Un ambiente tóxico y un contexto desfavorable son los ingredientes que moldean la personalidad de Jessica, la hermana mayor de dos que debe ayudar a su madre a llevar a buen puerto las rutinas de un hogar marcado por un hecho en concreto: la convivencia establecida con el padre y marido de ambas, que se percibe con temor ya desde el momento en que la madre de Jessica le pida ir a buscar una provisión de alimentos a Cáritas para que no haya ningún incidente ni palabra subida de tono por parte de esa figura paterna; una figura que si bien no hace acto de aparición en todo el cortometraje, pues solo se advierte su presencia a través de diálogos y una llamada telefónica, emerge como un sujeto temible cuyo dictado hay que seguir al pie de la letra. Todo en vísperas de una noche de San Juan que Jessica había decidido pasar con su pareja, otra muchacha del barrio, pero que sin embargo virará su rumbo debido a ese pequeño recado que debe llevar a cabo la protagonista, a quien acompañará su hermana Alma.
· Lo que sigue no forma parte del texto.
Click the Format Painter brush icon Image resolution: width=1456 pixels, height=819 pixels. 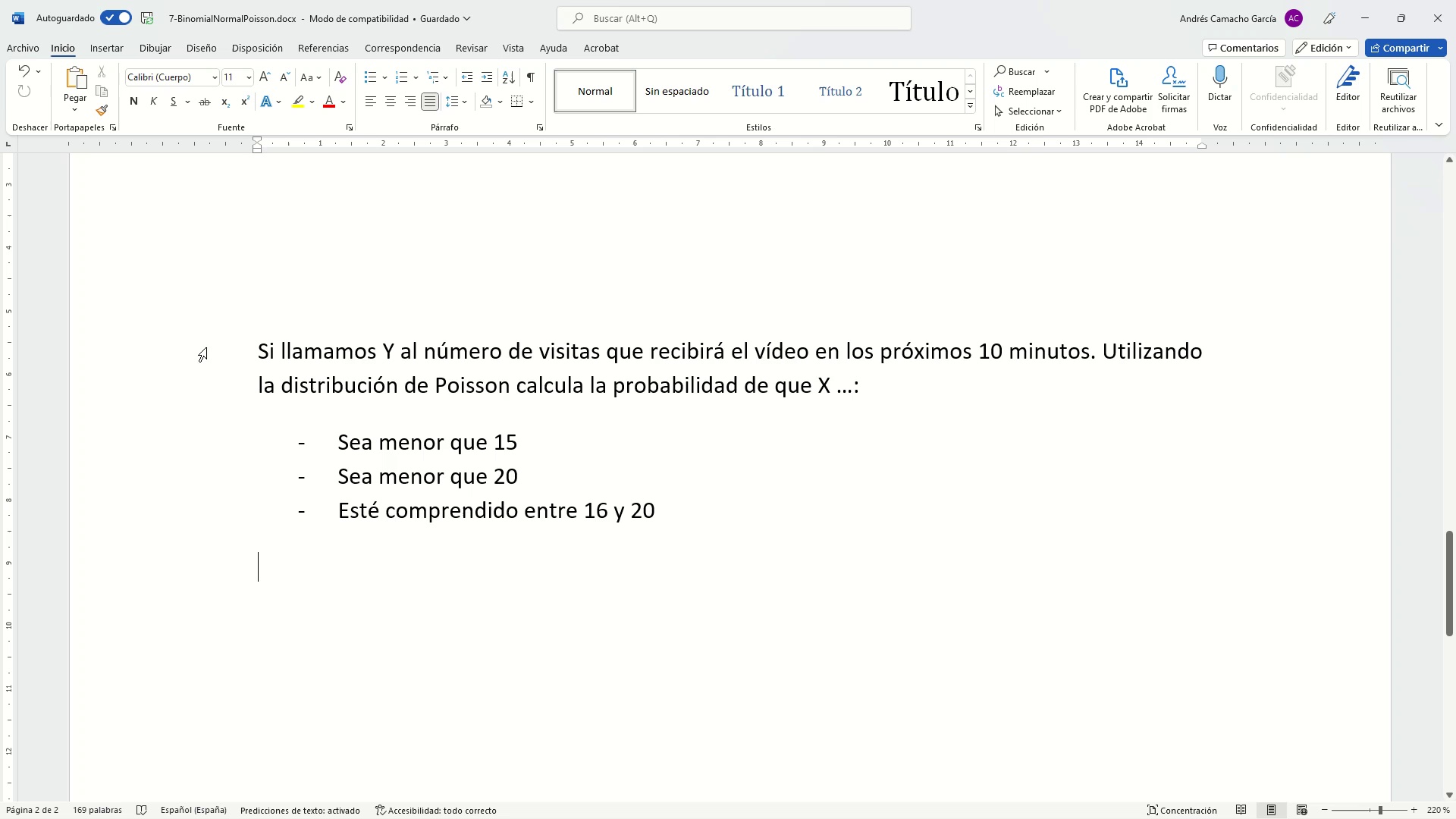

En Cura sana ya se percibe esa violencia desde una primera secuencia donde Jessica pelea, supuestamente a juzgar por el diálogo que abre el film, todavía con la pantalla en negro y los títulos de crédito haciendo acto de presencia, con una compañera de escuela. Lucía G. Romero filma ese instante sin que la concebida violencia se muestre en plano, si bien se sustrae la cruda tensión de un descarnado momento del contrapicado con que retrata a la protagonista mientras ejerce uso de la fuerza. Ello es solo un apunte de que el entorno que la rodea no es el más adecuado, ya sea por una desatención o porque las conductas que percibe la llevan a actuar con una impunidad que se antoja patente. Algo que se desprende asimismo de la forma en cómo responde y trata a Clara, su madre, en un tono que no beneficia para nada la comunicación y, por si ello fuera poco, suscita una rebeldía que Clara no ataja por más que finalmente logre convencer a Jessica de que cumpla el pedido que le realiza.
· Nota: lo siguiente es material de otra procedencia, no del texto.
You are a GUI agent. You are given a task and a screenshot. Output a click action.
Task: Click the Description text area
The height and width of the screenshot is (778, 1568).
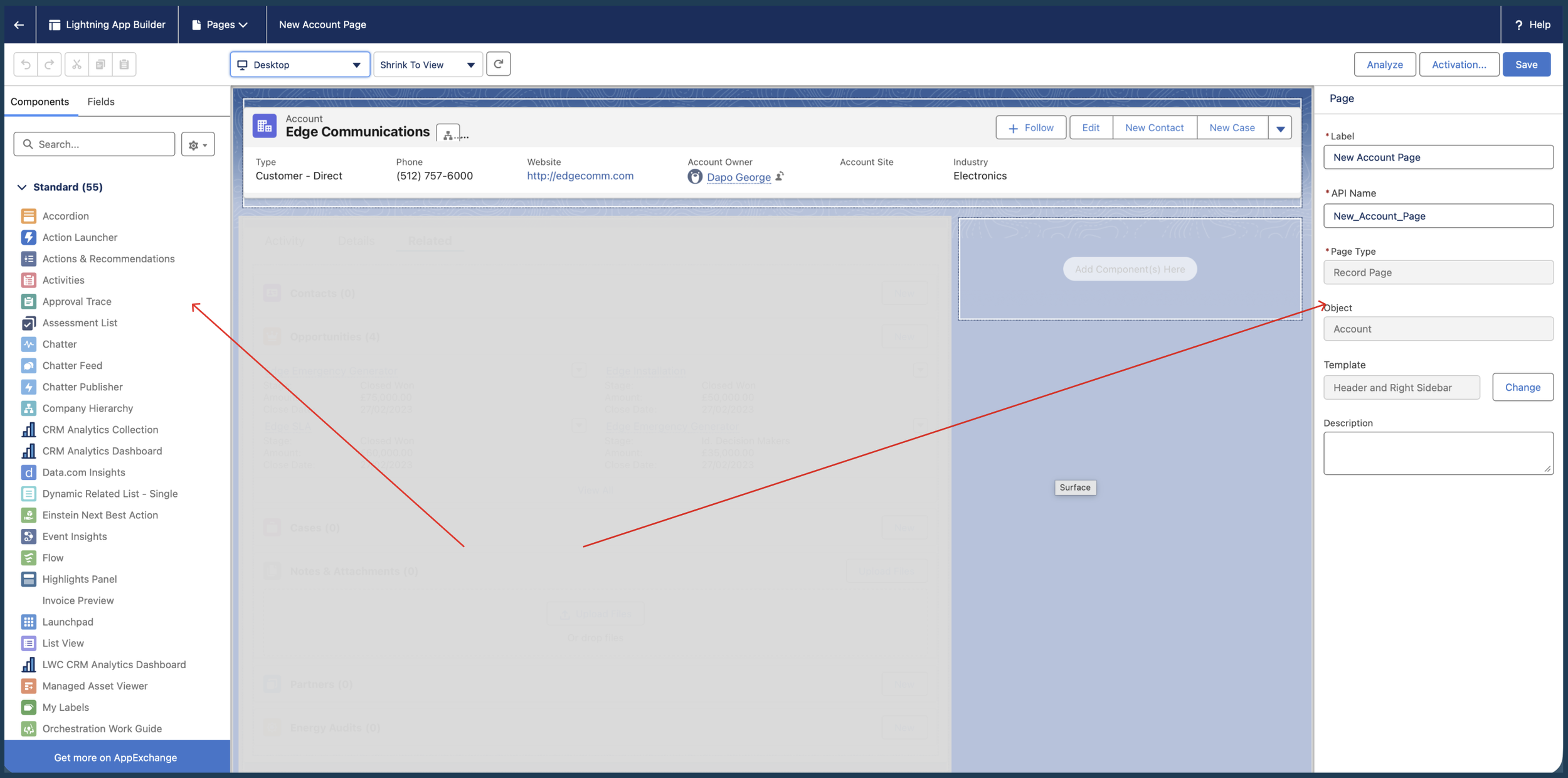[1438, 453]
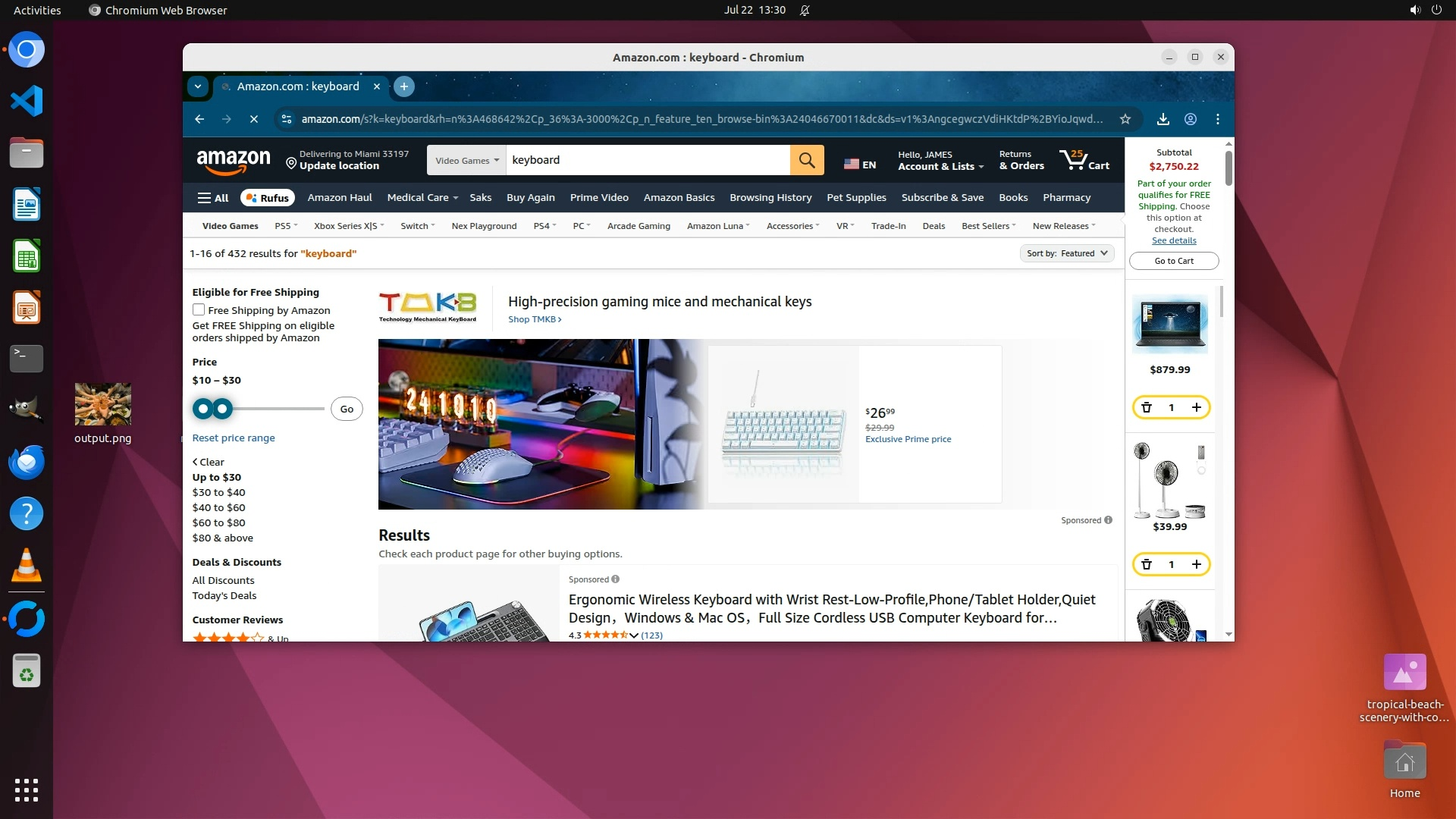This screenshot has height=819, width=1456.
Task: Stop page loading with X icon
Action: tap(254, 119)
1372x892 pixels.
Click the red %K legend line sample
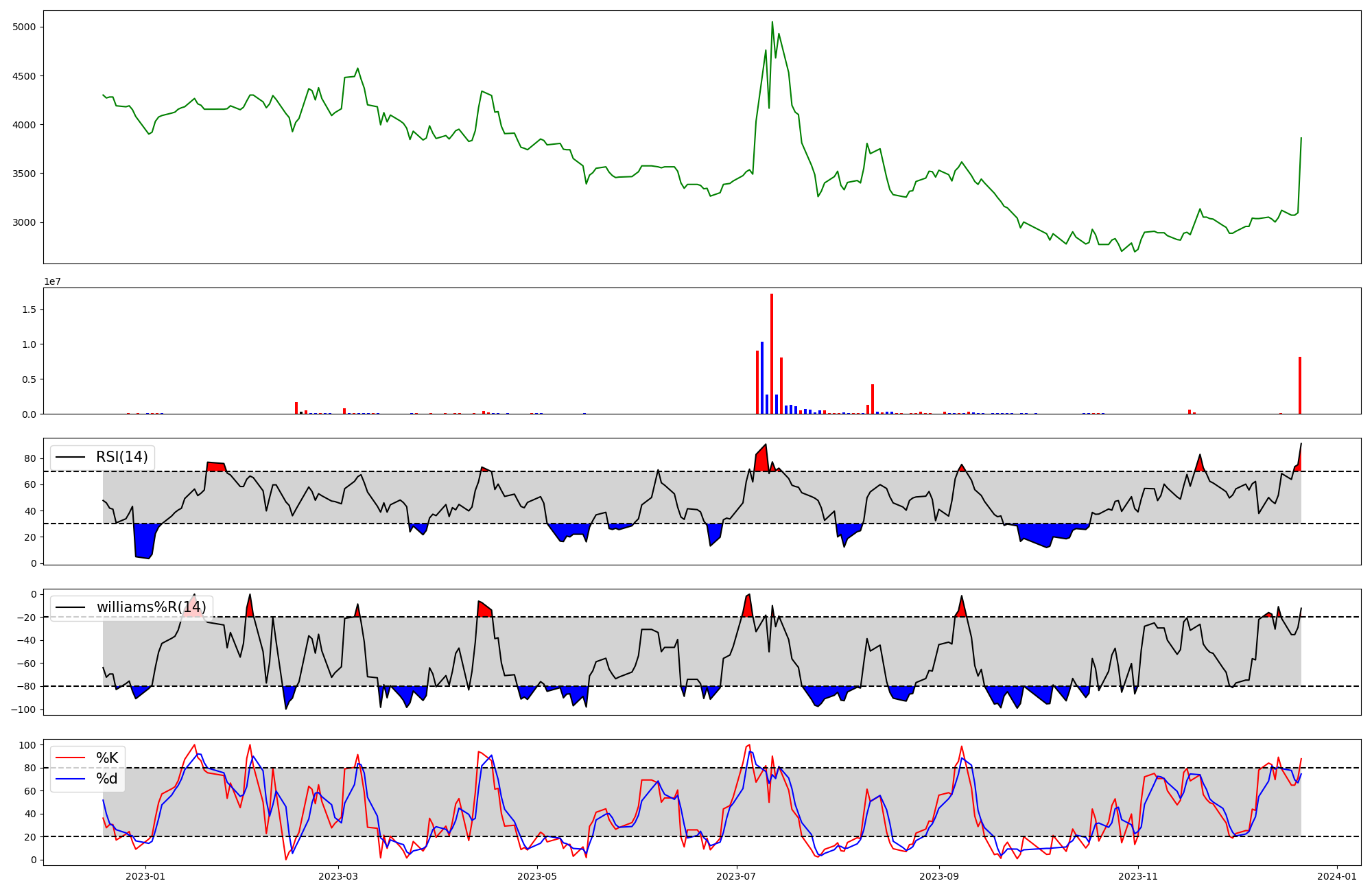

Lucía G. Romero nos acerca a todo ello empleando un estilo que bebe del documental, en especial en esa aproximación que realiza con la cámara sobre sus personajes, y que mezcla esa adolescencia problemática con notas de ‹trap›, sonrisas y miradas cómplices y un sentido de la responsabilidad que no se activa hasta que las consecuencias parecen ser inasumibles. Pese a todo ello, la cineasta realiza un retrato que, lejos de su secuencia inicial, y de ese instante entre ambas hermanas donde la pequeña reprenderá a la grande con palabras que llegarán más hondo de lo que pudiera parecer, no nos sumerge ni mucho menos en un clima que bien podría ser irrespirable, pero que prefiere evitar en pos de ese trazo a caballo entre la adolescencia incipiente y una concepción ilusoria que, matizando el tono con sencillez, sobrevuela una pieza a tener en cuenta, que no cae en tremendismos y evita las derivas de una “pornomiseria” que otros no hubieran dudado en reflejar. Ello no implica que Cura sana no provea una visión consciente de la realidad que retrata, y renuncie a establecer una mirada crítica que se establece desde el propio relato, haciendo del cortometraje galardonado con el Oso de Oro una obra, si bien menuda, lo suficientemente madura como para seguir un talento que cuanto menos se articula con voz propia.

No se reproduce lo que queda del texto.